--- Given text ---
[start]

Continuing with my Sunday adventures. You will recall I started with coffee and angels at The Quarter cafe then across town to the Cornerstone then to Lime St. station. So I thought I may as well pop across to the Walker for a second look at the John Moores. I didn’t have the stamina to look at the Stuckists again!
Its very unusual for me to actually dislike an artwork so I surprised myself by finding quite a high proportion of the JM exhib come into the ‘can hardly bare to look at’ category. Perhaps I’m getting more critical, if I ever start sounding like ‘proper’ art critic please shoot me. Of course, there’s lots that I really do like and I voted for ‘Morning’ by Graham Crowley as my favourite. There are ballot boxes everywhere, the Artist who gets the visitors vote gets £1000 prize.
I’ve mentioned my lack of enthusiasm for the 1st prizewinner, if you’ve seen it you’ll know its a big orange/brown coloured thing with a black grid and as I was passing it there was a woman standing in front wearing checked trousers in similar colours and behind her was a man wearing a checked shirt in the same colour scheme. A bit of serendipity that was almost interesting, I would have taken a photo of the scene only security were ready to pounce at the merest hint of a camera-click.

[end]

--- Dataset ---
[start]

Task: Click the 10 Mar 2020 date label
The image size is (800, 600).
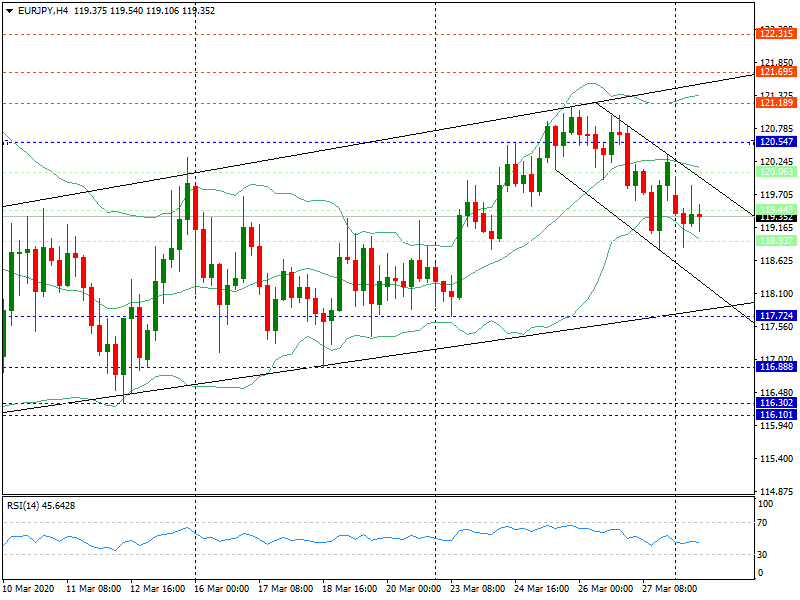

[end]
[start]

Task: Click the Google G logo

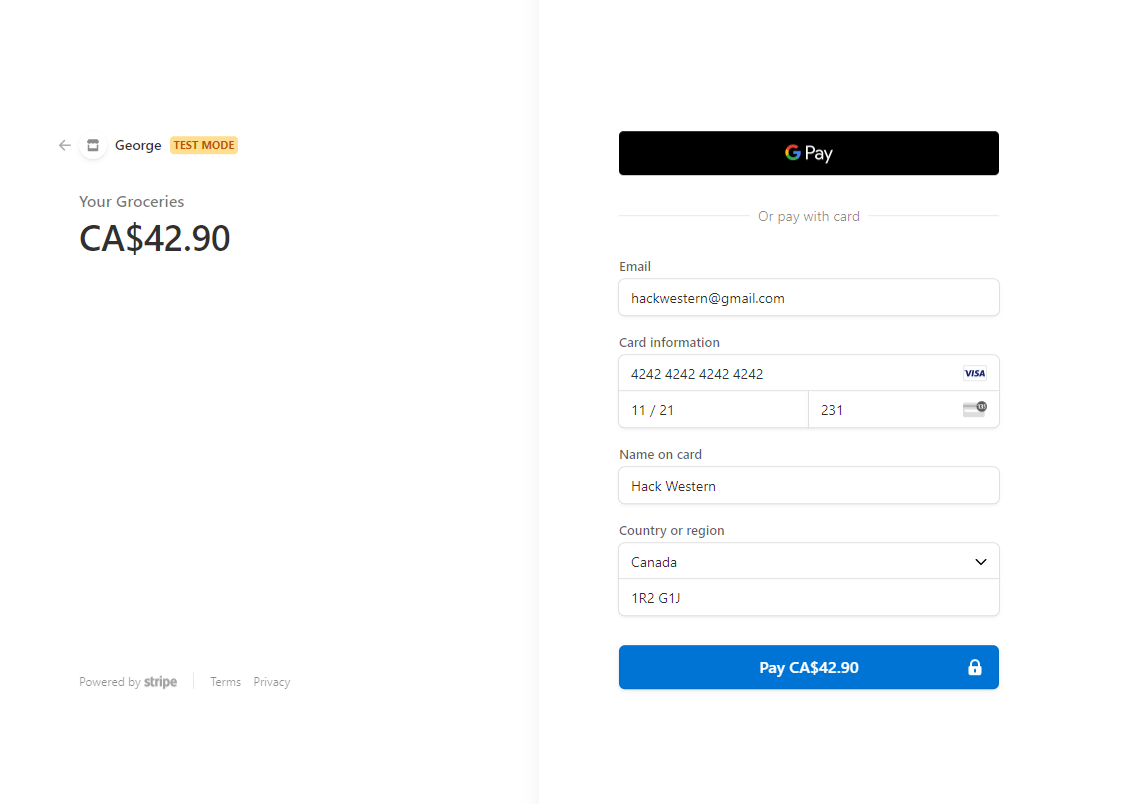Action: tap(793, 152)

[end]

--- Tasks and exercises ---
1. Answer these questions from the blog post about the John Moores exhibition:
(a) Which work did the writer vote for as favorite?
(b) What prize goes to the artist who gets the visitors' vote?
(c) What was the man standing behind the woman in checked trousers wearing?
2. Can you rewrite the paragraph of the blog post that begins "Its very unusual for me" more briefly, keeping its main facts?
3. Set down the part of the blog post that begins at the words "Continuing with my" and stops after "gets £1000 prize.", copying it word for word.

--- Problem solutions ---
1.
(a) 'Morning' by Graham Crowley
(b) £1000
(c) A checked shirt in the same color scheme as the woman's trousers

2. The writer rarely dislikes an artwork but found that a high proportion of the John Moores exhibition was hard to look at, and wonders whether this means becoming more critical. There is still much the writer likes, and the writer voted for 'Morning' by Graham Crowley as favorite. Ballot boxes are everywhere, and the artist who gets the visitors' vote wins a £1000 prize.

3.
Continuing with my Sunday adventures. You will recall I started with coffee and angels at The Quarter cafe then across town to the Cornerstone then to Lime St. station. So I thought I may as well pop across to the Walker for a second look at the John Moores. I didn’t have the stamina to look at the Stuckists again!
Its very unusual for me to actually dislike an artwork so I surprised myself by finding quite a high proportion of the JM exhib come into the ‘can hardly bare to look at’ category. Perhaps I’m getting more critical, if I ever start sounding like ‘proper’ art critic please shoot me. Of course, there’s lots that I really do like and I voted for ‘Morning’ by Graham Crowley as my favourite. There are ballot boxes everywhere, the Artist who gets the visitors vote gets £1000 prize.